L’écueil N°2: Macron, confiance zéro
Michel Barnier est un Premier ministre que beaucoup d’observateurs considèrent en sursis. Pourquoi? D’abord parce qu’il n’a pas de majorité à l’Assemblée nationale, mais seulement une «base parlementaire» d’environ 150 députés. Ensuite parce que rares sont ceux qui, au sein du monde politique français, font encore confiance à Emmanuel Macron. Le président français a perdu son pari de la dissolution de l’Assemblée nationale le 9 juin, puisque son camp a perdu plus d’une centaine de députés. Il ne peut pas se représenter pour un troisième mandat en mai 2027. Il vient de renoncer à reconduire le commissaire européen sortant Thierry Breton, sur l’exigence de la présidente de la Commission Ursula von der Leyen. En s’alignant sur la droite, à laquelle il lie désormais son destin politique, Emmanuel Macron est en sursis.
L’écueil N°3: Les caisses sont vides
Le projet de budget pour 2025 aurait dû arriver en Conseil des ministres cette semaine, et être débattu à l’Assemblée nationale dès le 1er octobre. Pour l’heure, tout est retardé. Et Michel Barnier sait que la pression des marchés financiers est forte. La France est, depuis le 19 juin, sous la surveillance de la Commission européenne pour son déficit public excessif (il pourrait atteindre 6% pour 2024) et dette publique record (3100 milliards d’euros soit 113% du produit intérieur brut). Revoilà donc venue l’heure d’une nouvelle salve d’impôts, sans doute sur les classes les plus aisées. Ceci, alors que le Rassemblement national va proposer à l’Assemblée le 31 octobre l’abrogation de la réforme des retraites. Pour rappel, un chiffre: entre 25 et 30 milliards d’euros d’économies sont nécessaires sur un total de 505 milliards. Il faudra donc couper. Mais où?

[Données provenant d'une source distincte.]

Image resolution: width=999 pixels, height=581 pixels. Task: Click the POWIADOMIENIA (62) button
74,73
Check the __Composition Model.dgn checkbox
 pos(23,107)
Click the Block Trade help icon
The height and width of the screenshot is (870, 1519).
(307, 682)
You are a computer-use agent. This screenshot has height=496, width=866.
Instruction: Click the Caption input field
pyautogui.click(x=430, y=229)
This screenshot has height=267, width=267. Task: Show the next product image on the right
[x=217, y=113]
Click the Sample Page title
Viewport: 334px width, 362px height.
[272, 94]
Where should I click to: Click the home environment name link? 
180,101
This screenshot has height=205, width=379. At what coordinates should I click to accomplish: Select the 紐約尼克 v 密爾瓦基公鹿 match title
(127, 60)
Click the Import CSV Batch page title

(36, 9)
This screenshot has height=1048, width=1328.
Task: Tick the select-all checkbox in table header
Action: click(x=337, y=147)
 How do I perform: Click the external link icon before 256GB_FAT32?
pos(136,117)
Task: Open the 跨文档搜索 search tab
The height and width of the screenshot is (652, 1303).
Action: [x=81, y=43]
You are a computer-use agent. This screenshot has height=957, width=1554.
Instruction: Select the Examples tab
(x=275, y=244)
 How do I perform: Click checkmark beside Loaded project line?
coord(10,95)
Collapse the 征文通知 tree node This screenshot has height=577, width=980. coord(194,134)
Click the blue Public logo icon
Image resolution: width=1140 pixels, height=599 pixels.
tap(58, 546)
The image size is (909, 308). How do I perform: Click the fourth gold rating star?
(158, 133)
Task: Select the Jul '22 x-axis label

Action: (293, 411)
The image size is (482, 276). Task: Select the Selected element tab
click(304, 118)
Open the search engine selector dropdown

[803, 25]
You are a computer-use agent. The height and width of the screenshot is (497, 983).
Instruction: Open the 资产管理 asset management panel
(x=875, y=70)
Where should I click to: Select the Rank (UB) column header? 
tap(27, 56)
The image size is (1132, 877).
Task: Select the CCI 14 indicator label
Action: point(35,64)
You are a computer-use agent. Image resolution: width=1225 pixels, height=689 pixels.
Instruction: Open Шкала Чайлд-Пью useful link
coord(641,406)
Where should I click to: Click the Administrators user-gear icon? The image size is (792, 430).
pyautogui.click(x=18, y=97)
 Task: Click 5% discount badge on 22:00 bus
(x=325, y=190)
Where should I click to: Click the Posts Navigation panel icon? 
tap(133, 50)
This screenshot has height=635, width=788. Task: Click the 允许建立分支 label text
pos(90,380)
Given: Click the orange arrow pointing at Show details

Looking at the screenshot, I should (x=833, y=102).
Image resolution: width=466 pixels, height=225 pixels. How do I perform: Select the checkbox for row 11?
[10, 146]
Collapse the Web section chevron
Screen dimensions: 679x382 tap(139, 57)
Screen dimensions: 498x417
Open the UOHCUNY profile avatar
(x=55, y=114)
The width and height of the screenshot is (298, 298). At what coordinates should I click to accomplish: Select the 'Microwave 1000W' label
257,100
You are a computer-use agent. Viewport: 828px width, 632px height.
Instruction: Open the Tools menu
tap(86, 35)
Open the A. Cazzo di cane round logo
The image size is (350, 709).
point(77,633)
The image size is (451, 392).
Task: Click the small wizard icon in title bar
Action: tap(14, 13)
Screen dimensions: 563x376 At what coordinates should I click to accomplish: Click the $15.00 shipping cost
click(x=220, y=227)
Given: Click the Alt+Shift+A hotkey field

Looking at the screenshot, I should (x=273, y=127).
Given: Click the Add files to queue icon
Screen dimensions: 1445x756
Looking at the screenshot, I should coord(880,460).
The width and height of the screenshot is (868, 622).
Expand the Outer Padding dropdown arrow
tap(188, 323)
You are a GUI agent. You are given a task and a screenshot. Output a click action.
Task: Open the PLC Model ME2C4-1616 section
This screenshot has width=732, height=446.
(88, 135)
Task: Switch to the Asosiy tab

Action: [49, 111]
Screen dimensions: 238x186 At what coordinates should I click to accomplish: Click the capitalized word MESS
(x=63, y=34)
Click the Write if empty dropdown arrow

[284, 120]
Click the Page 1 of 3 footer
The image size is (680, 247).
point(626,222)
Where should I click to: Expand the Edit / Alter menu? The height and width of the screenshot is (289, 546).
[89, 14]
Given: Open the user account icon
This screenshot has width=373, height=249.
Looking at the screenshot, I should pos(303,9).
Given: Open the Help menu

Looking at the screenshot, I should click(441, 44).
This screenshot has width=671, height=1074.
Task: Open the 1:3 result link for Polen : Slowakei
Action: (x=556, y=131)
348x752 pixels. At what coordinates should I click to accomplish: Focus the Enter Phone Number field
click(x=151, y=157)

Et comment?
L’écueil N°4: La gauche accuse
Jean-Luc Mélenchon, le leader de la gauche radicale, tire à boulets rouges. Et sur ce point, il n’a pas tort. Dans un autre pays européen, dans un régime parlementaire, le président de la République aurait désigné une personnalité issue de la gauche pour former un gouvernement, quitte à ce que cela s’avère impossible. Pourquoi? Parce que l’Union de la gauche – le Nouveau Front populaire – est bien sortie victorieuse de justesse des législatives anticipées. Les partisans du président de la République rétorquent que le social-démocrate Bernard Cazeneuve, qu’il a consulté et envisageait de nommer Premier ministre, a été boycotté par les groupes de gauche. Le Parti socialiste est le premier accusé d’avoir refusé une possible «union nationale». Et maintenant? Comment voteront les députés de gauche à l’Assemblée? La France Insoumise de Jean-Luc Mélenchon (gauche radicale) a déjà annoncé le dépôt d’une motion de censure.
L’écueil N°5: Barnier, patron contesté
S’il veut réussir, Michel Barnier doit s’imposer. Il doit imposer la discipline à ses ministres. Il doit tenir face aux exigences de la droite, son camp politique d’origine. Il doit convaincre les centristes et les macronistes de lui faire confiance, tout en affichant ses distances avec le président de la République. Lequel parle d’une «coopération exigeante» au sommet de l’État. Problème: Barnier sera-t-il le patron? Rien n’est moins sûr. Son ministre de l’Intérieur Bruno Retailleau est aujourd’hui beaucoup plus puissant. Le chef du parti «Les Républicains» Laurent Wauquiez aussi. Et du côté présidentiel, l’on n’a pas trop envie de voir Emmanuel Macron relégué au rang de président passif, sans prise sur le pays. Michel Barnier, premier ministre en transit. C’est le risque. Avant une prochaine dissolution de l’Assemblée, qui sera à nouveau possible à partir de juillet 2025.